Магос: Архивы Грегора Эйзенхорна
Шрифт:
Воздух был холоден и сух. Сквозь линзы-щитки темных очков небо казалось насыщенно-синим, а солнце виделось белым шариком, отбрасывающим блики на стекла при повороте головы. Лучи светила отражались от корпусов челноков и катеров, замерших на посадочных площадках среди пустыни. Я смог разглядеть тонкую ниточку каравана, бредущего через барханы километрах в пятнадцати от дворца.
Здание отличалось весьма внушительными размерами. Это все, что осталось от города, уничтоженного войной. Периферийные элементы конструкции утопали в песке и зачастую представляли собой не более чем груды обломков. Судя по всему, значительная часть древнего поселения скрывалась под землей, навсегда сгинув в бездне истории.
Стражники у ворот внимательно следили за моим приближением.
– Ты
Голос часового искажался помехами и доносился из вокс-динамика, встроенного в маску-респиратор.

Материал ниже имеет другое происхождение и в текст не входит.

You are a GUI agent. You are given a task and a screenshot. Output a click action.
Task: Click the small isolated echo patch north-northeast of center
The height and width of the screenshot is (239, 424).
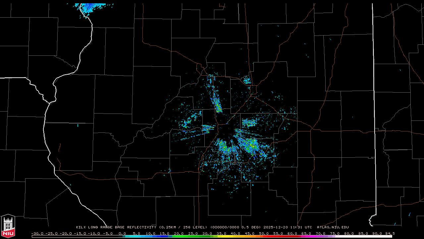pos(247,80)
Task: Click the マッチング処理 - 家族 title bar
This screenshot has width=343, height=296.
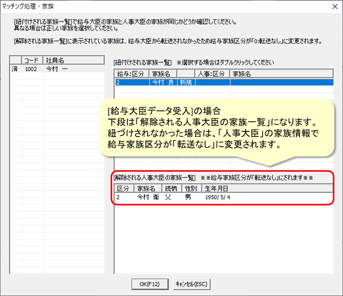Action: (x=154, y=7)
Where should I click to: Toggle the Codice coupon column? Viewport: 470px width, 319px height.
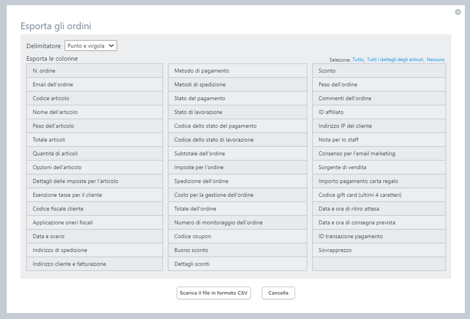(238, 236)
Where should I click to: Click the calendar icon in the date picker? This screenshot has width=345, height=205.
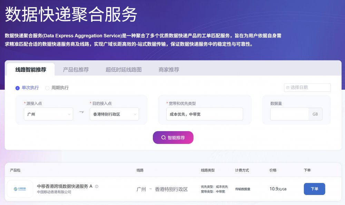(x=288, y=88)
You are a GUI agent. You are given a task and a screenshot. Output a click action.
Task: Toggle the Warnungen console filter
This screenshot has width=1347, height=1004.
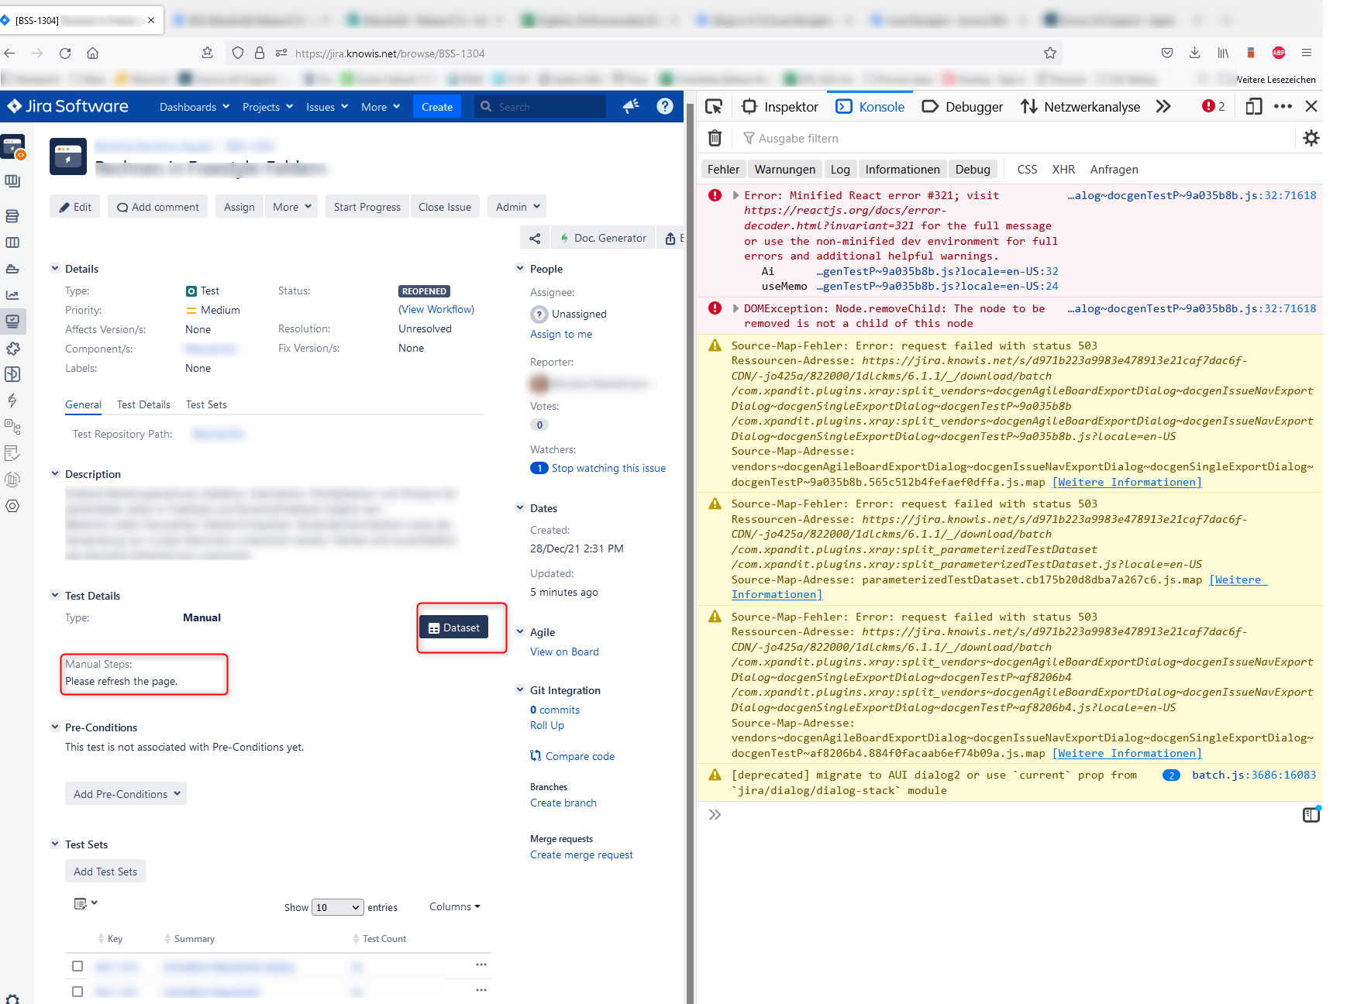pyautogui.click(x=784, y=169)
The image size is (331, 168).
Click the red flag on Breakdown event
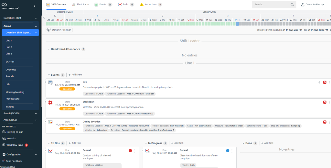click(325, 102)
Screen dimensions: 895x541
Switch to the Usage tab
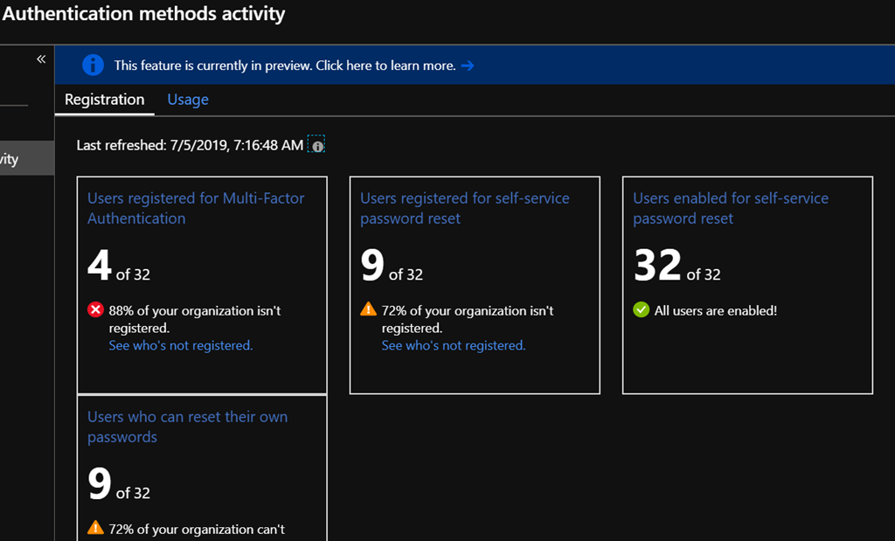tap(188, 100)
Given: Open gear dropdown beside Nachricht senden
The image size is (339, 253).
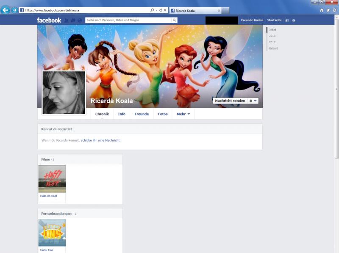Looking at the screenshot, I should (x=253, y=101).
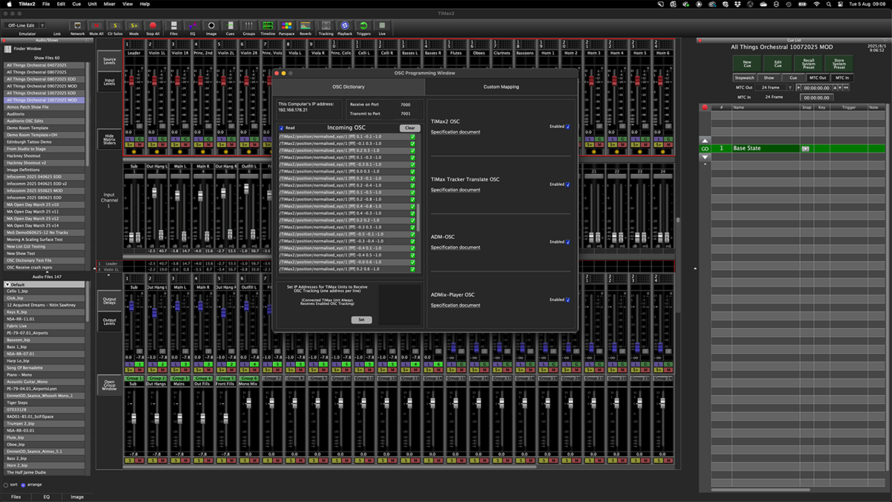Viewport: 892px width, 502px height.
Task: Open the Reverb toolbar icon
Action: [305, 27]
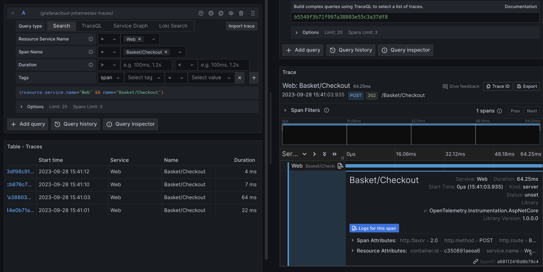The width and height of the screenshot is (543, 272).
Task: Hide query A response using the eye icon
Action: [x=231, y=13]
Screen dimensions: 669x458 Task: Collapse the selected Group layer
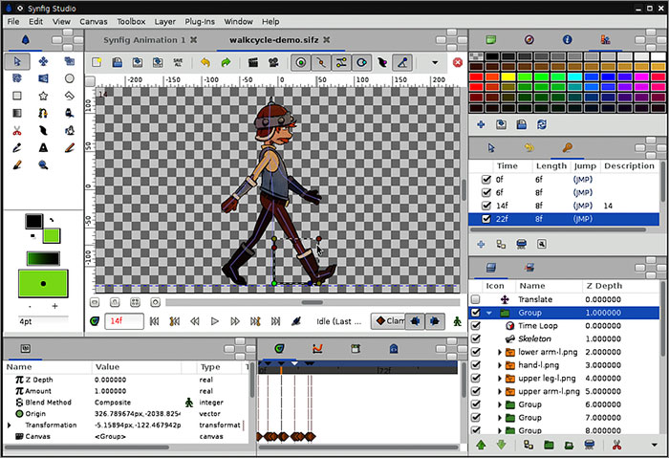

Оба бойца носили броню и снаряжение, изначально произведенные для нужд Астра Милитарум, но теперь выкрашенные в яркие, кричащие цвета.
– Да, – ответил я.
– Имя?
– Грегор Эйзенхорн, – ответил я.
Лгать не было смысла.
– А род занятий?
Я показал инквизиторскую розетту.
Они даже не вздрогнули.
– Вы пришли, чтобы сжечь нас всех, сударь? – хохотнул один.
– Пока не знаю, – ответил я. – Кто-то из вас отвергает власть Трона?
– Точно не мы, – хмыкнул второй. – Мы все тут верные слуги Священной Терры, все до одного.
– Тогда я хотел бы только сделать ставки и что-нибудь купить.
Они пропустили меня внутрь.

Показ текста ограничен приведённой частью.